» LO QUE SE PIDE
Reproduce todo el material siguiente como una lista JSON de cadenas, con una cadena por cada línea y sin incluir las líneas en blanco.

Entradas de un conjunto de datos
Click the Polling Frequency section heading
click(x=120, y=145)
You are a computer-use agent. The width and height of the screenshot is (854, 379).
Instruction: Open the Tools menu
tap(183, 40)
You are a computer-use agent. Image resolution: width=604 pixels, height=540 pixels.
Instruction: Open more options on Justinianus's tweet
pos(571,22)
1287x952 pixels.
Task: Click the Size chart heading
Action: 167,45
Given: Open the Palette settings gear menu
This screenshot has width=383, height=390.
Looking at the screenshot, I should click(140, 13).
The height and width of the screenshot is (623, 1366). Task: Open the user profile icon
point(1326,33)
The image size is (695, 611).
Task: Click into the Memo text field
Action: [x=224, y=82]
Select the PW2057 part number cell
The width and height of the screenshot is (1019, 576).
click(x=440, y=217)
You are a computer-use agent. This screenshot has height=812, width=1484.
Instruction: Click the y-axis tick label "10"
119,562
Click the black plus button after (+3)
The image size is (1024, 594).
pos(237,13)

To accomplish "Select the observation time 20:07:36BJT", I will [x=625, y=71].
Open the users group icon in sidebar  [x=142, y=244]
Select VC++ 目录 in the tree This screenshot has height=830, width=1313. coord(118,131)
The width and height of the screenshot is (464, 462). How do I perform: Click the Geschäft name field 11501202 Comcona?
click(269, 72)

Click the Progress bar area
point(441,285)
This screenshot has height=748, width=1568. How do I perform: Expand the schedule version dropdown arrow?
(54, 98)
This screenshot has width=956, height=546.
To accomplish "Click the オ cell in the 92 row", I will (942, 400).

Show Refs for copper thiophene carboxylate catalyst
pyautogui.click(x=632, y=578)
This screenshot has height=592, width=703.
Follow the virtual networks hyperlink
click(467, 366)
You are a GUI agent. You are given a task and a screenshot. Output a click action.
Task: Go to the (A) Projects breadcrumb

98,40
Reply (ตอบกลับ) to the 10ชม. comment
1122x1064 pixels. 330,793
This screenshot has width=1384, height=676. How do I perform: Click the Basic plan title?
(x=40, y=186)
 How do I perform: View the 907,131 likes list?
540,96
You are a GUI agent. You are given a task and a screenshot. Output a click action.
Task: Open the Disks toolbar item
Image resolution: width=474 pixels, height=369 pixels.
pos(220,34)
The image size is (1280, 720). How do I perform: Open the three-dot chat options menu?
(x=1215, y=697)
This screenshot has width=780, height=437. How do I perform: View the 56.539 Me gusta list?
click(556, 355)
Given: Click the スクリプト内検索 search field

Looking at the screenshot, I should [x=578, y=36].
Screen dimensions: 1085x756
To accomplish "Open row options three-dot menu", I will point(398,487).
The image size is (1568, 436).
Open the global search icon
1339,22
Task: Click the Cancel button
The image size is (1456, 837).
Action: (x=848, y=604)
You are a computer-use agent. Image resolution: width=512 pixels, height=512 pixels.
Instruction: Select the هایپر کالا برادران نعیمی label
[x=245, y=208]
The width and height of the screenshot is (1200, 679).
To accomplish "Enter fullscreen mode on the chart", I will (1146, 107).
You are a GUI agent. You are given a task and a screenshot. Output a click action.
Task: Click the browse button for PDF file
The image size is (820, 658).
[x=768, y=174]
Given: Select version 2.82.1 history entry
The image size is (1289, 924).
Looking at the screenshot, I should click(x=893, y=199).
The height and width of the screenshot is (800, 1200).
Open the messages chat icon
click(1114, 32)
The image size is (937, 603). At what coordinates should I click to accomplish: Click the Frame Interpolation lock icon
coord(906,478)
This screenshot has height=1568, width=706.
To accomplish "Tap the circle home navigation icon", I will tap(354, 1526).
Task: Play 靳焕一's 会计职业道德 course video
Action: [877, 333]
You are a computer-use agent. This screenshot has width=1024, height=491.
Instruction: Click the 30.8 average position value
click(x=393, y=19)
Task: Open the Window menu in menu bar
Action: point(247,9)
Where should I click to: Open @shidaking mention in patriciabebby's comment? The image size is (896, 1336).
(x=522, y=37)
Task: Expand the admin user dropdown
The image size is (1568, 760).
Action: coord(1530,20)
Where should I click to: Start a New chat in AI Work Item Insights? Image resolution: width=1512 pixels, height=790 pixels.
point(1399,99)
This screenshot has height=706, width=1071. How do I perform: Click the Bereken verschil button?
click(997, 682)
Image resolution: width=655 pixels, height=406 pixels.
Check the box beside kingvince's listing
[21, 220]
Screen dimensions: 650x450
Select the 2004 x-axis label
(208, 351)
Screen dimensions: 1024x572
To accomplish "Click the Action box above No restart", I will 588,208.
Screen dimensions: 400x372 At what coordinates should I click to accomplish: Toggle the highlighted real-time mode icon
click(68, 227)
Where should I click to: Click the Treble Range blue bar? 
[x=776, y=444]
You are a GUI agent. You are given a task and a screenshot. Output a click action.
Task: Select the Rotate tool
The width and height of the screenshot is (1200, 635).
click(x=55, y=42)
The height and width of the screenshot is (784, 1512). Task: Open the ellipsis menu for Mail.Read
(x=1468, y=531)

» TAREA RESUELTA
[
  "Click the Polling Frequency section heading",
  "click(x=120, y=145)",
  "You are a computer-use agent. The width and height of the screenshot is (854, 379).",
  "Instruction: Open the Tools menu",
  "tap(183, 40)",
  "You are a computer-use agent. Image resolution: width=604 pixels, height=540 pixels.",
  "Instruction: Open more options on Justinianus's tweet",
  "pos(571,22)",
  "1287x952 pixels.",
  "Task: Click the Size chart heading",
  "Action: 167,45",
  "Given: Open the Palette settings gear menu",
  "This screenshot has width=383, height=390.",
  "Looking at the screenshot, I should click(140, 13).",
  "The height and width of the screenshot is (623, 1366). Task: Open the user profile icon",
  "point(1326,33)",
  "The image size is (695, 611).",
  "Task: Click into the Memo text field",
  "Action: [x=224, y=82]",
  "Select the PW2057 part number cell",
  "The width and height of the screenshot is (1019, 576).",
  "click(x=440, y=217)",
  "You are a computer-use agent. This screenshot has height=812, width=1484.",
  "Instruction: Click the y-axis tick label \"10\"",
  "119,562",
  "Click the black plus button after (+3)",
  "The image size is (1024, 594).",
  "pos(237,13)",
  "To accomplish \"Select the observation time 20:07:36BJT\", I will [x=625, y=71].",
  "Open the users group icon in sidebar  [x=142, y=244]",
  "Select VC++ 目录 in the tree This screenshot has height=830, width=1313. coord(118,131)",
  "The width and height of the screenshot is (464, 462). How do I perform: Click the Geschäft name field 11501202 Comcona?",
  "click(269, 72)",
  "Click the Progress bar area",
  "point(441,285)",
  "This screenshot has height=748, width=1568. How do I perform: Expand the schedule version dropdown arrow?",
  "(54, 98)",
  "This screenshot has width=956, height=546.",
  "To accomplish \"Click the オ cell in the 92 row\", I will (942, 400).",
  "Show Refs for copper thiophene carboxylate catalyst",
  "pyautogui.click(x=632, y=578)",
  "This screenshot has height=592, width=703.",
  "Follow the virtual networks hyperlink",
  "click(467, 366)",
  "You are a GUI agent. You are given a task and a screenshot. Output a click action.",
  "Task: Go to the (A) Projects breadcrumb",
  "98,40",
  "Reply (ตอบกลับ) to the 10ชม. comment",
  "1122x1064 pixels. 330,793",
  "This screenshot has width=1384, height=676. How do I perform: Click the Basic plan title?",
  "(x=40, y=186)",
  " How do I perform: View the 907,131 likes list?",
  "540,96",
  "You are a GUI agent. You are given a task and a screenshot. Output a click action.",
  "Task: Open the Disks toolbar item",
  "Image resolution: width=474 pixels, height=369 pixels.",
  "pos(220,34)",
  "The image size is (1280, 720). How do I perform: Open the three-dot chat options menu?",
  "(x=1215, y=697)",
  "This screenshot has width=780, height=437. How do I perform: View the 56.539 Me gusta list?",
  "click(556, 355)",
  "Given: Click the スクリプト内検索 search field",
  "Looking at the screenshot, I should [x=578, y=36].",
  "Screen dimensions: 1085x756",
  "To accomplish \"Open row options three-dot menu\", I will point(398,487).",
  "The image size is (1568, 436).",
  "Open the global search icon",
  "1339,22",
  "Task: Click the Cancel button",
  "The image size is (1456, 837).",
  "Action: (x=848, y=604)",
  "You are a computer-use agent. Image resolution: width=512 pixels, height=512 pixels.",
  "Instruction: Select the هایپر کالا برادران نعیمی label",
  "[x=245, y=208]",
  "The width and height of the screenshot is (1200, 679).",
  "To accomplish \"Enter fullscreen mode on the chart\", I will (1146, 107).",
  "You are a GUI agent. You are given a task and a screenshot. Output a click action.",
  "Task: Click the browse button for PDF file",
  "The image size is (820, 658).",
  "[x=768, y=174]",
  "Given: Select version 2.82.1 history entry",
  "The image size is (1289, 924).",
  "Looking at the screenshot, I should click(x=893, y=199).",
  "The height and width of the screenshot is (800, 1200).",
  "Open the messages chat icon",
  "click(1114, 32)",
  "The image size is (937, 603). At what coordinates should I click to accomplish: Click the Frame Interpolation lock icon",
  "coord(906,478)",
  "This screenshot has height=1568, width=706.",
  "To accomplish \"Tap the circle home navigation icon\", I will tap(354, 1526).",
  "Task: Play 靳焕一's 会计职业道德 course video",
  "Action: [877, 333]",
  "You are a computer-use agent. This screenshot has width=1024, height=491.",
  "Instruction: Click the 30.8 average position value",
  "click(x=393, y=19)",
  "Task: Open the Window menu in menu bar",
  "Action: point(247,9)",
  "Where should I click to: Open @shidaking mention in patriciabebby's comment? The image size is (896, 1336).",
  "(x=522, y=37)",
  "Task: Expand the admin user dropdown",
  "The image size is (1568, 760).",
  "Action: coord(1530,20)",
  "Where should I click to: Start a New chat in AI Work Item Insights? Image resolution: width=1512 pixels, height=790 pixels.",
  "point(1399,99)",
  "This screenshot has height=706, width=1071. How do I perform: Click the Bereken verschil button?",
  "click(997, 682)",
  "Image resolution: width=655 pixels, height=406 pixels.",
  "Check the box beside kingvince's listing",
  "[21, 220]",
  "Screen dimensions: 650x450",
  "Select the 2004 x-axis label",
  "(208, 351)",
  "Screen dimensions: 1024x572",
  "To accomplish \"Click the Action box above No restart\", I will 588,208.",
  "Screen dimensions: 400x372 At what coordinates should I click to accomplish: Toggle the highlighted real-time mode icon",
  "click(68, 227)",
  "Where should I click to: Click the Treble Range blue bar? ",
  "[x=776, y=444]",
  "You are a GUI agent. You are given a task and a screenshot. Output a click action.",
  "Task: Select the Rotate tool",
  "The width and height of the screenshot is (1200, 635).",
  "click(x=55, y=42)",
  "The height and width of the screenshot is (784, 1512). Task: Open the ellipsis menu for Mail.Read",
  "(x=1468, y=531)"
]